=== Vorliegender Textauszug ===
Der Nordwesten der USA, gemeint ist in etwa der Bereich zwischen Portland und Seattle, ist popmusikalisch eine der bestkartografierten Regionen dieses Planeten. Trotzdem kommt auf all die Hendrixe, Nirvanas, Pearl Jams, Soundgardens, Decemberists oder Shins eine erstaunliche Anzahl an "Unknown Legends" - Große, die selbst in (vermeintlichen) Insiderkreisen nicht die ihnen gebührende Anerkennung gefunden haben.
Die Wipers um Greg Sage etwa, die vorexerzierten, dass sich Punk, Intelligenz und avancierte Spielkultur nicht ausschließen müssen. Oder Beat Happening, Meister des Weniger-geht-immer-noch-Minimalismus. Und auf gewisse Weise kann man auch das Duo Quasi aus Portland, das ebenfalls kluge, aufregende, ausgefallene Musik macht, dazuzählen. In diesem Fall dürften die Akteure individuell eher einen Namen haben als das Bandprojekt.
=== Bereitgestellte Daten ===
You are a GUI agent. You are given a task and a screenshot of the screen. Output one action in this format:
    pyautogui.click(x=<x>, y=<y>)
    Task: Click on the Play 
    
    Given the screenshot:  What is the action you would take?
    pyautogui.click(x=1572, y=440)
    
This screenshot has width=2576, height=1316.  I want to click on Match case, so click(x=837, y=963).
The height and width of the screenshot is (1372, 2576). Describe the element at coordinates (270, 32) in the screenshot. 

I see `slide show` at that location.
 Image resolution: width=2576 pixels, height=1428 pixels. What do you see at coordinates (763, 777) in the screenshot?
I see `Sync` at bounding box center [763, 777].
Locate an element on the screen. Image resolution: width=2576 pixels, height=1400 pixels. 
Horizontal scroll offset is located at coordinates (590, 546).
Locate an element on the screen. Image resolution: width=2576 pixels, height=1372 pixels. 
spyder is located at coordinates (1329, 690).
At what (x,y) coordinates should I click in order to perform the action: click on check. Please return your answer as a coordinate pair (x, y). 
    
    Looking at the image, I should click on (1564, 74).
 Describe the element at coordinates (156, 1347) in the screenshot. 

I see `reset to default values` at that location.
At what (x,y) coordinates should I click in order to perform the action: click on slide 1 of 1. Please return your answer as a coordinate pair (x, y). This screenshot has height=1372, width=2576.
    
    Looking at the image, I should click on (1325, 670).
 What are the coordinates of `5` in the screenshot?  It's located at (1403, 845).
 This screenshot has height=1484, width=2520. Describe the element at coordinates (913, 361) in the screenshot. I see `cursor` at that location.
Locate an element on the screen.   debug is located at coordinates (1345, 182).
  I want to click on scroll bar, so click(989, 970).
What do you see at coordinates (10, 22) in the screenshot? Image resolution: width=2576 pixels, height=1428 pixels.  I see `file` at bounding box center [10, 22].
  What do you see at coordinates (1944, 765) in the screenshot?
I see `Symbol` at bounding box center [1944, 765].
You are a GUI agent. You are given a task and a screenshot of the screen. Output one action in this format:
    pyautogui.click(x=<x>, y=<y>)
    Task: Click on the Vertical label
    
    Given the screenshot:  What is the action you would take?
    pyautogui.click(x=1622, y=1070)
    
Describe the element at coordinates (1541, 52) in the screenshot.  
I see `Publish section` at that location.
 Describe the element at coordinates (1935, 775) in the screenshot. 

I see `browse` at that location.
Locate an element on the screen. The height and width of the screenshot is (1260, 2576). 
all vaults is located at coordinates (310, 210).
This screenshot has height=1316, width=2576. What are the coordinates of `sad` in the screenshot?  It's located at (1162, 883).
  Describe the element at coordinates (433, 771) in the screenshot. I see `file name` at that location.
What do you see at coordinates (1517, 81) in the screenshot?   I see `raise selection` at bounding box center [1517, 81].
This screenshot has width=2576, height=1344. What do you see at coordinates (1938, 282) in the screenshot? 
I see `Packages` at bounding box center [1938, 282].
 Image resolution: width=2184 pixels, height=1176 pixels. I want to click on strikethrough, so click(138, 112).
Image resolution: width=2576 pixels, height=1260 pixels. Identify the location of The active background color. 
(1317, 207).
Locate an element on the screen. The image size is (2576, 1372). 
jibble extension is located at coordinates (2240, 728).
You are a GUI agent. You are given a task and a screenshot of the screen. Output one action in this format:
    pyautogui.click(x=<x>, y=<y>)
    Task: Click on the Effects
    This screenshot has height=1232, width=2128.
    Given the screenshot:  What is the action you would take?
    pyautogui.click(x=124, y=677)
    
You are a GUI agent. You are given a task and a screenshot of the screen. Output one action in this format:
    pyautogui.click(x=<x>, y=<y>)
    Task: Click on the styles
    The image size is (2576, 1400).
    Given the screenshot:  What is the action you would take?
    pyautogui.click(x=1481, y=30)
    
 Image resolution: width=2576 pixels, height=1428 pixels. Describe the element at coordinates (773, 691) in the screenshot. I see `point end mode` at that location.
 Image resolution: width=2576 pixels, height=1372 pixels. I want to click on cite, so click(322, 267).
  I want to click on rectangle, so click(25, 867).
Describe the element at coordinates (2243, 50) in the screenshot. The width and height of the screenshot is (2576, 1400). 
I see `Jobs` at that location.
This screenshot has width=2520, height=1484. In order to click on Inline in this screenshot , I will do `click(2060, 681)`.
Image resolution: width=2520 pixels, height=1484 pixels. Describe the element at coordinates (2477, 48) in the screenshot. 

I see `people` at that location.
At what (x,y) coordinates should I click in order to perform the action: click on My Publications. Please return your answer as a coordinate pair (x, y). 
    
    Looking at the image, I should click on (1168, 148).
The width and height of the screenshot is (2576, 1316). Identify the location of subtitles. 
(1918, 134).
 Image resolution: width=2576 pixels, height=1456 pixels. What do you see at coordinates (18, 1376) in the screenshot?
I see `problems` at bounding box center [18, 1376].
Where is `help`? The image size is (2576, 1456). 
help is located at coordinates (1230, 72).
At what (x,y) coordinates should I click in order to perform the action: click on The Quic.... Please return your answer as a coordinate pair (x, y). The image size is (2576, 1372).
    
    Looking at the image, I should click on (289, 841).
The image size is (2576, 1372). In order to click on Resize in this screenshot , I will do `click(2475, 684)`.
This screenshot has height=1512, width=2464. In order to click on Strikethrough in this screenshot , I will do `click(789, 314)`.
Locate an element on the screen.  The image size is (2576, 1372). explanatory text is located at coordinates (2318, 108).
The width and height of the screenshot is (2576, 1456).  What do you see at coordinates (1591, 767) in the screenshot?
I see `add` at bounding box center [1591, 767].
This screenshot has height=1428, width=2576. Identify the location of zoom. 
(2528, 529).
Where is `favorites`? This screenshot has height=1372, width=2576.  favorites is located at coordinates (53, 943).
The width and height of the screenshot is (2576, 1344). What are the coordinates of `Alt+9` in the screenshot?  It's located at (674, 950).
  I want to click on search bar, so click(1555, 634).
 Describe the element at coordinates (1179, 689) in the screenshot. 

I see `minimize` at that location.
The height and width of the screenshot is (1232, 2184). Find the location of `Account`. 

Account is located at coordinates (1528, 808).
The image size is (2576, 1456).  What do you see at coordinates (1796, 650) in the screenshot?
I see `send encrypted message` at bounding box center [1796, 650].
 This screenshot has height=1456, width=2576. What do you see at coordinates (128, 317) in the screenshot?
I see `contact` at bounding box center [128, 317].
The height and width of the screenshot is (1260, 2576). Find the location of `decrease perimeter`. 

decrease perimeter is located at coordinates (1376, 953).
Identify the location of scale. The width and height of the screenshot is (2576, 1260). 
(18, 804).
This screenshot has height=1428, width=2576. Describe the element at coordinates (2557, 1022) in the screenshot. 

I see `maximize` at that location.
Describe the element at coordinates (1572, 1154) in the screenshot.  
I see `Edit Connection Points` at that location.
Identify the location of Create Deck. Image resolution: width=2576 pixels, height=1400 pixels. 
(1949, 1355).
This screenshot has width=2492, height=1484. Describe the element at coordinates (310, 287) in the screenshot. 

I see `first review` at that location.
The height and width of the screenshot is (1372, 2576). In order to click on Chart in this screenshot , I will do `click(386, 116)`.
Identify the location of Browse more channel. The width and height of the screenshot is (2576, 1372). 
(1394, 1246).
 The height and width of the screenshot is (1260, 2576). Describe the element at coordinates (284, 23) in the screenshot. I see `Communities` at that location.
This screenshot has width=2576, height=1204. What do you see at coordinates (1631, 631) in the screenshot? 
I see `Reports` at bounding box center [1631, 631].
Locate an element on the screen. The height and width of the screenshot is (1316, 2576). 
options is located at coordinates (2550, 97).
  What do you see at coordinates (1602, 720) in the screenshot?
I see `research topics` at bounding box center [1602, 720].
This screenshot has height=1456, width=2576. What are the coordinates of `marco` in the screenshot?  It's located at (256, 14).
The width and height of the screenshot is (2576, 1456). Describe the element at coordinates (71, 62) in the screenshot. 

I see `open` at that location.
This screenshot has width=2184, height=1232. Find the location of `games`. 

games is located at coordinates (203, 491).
===
Zur Aufgabe ▸
Nennen Sie alle Bands, die der Text über die Popmusik im Nordwesten der USA als „Unknown Legends“ anführt.

Lösung ▸
Die Wipers, Beat Happening, Quasi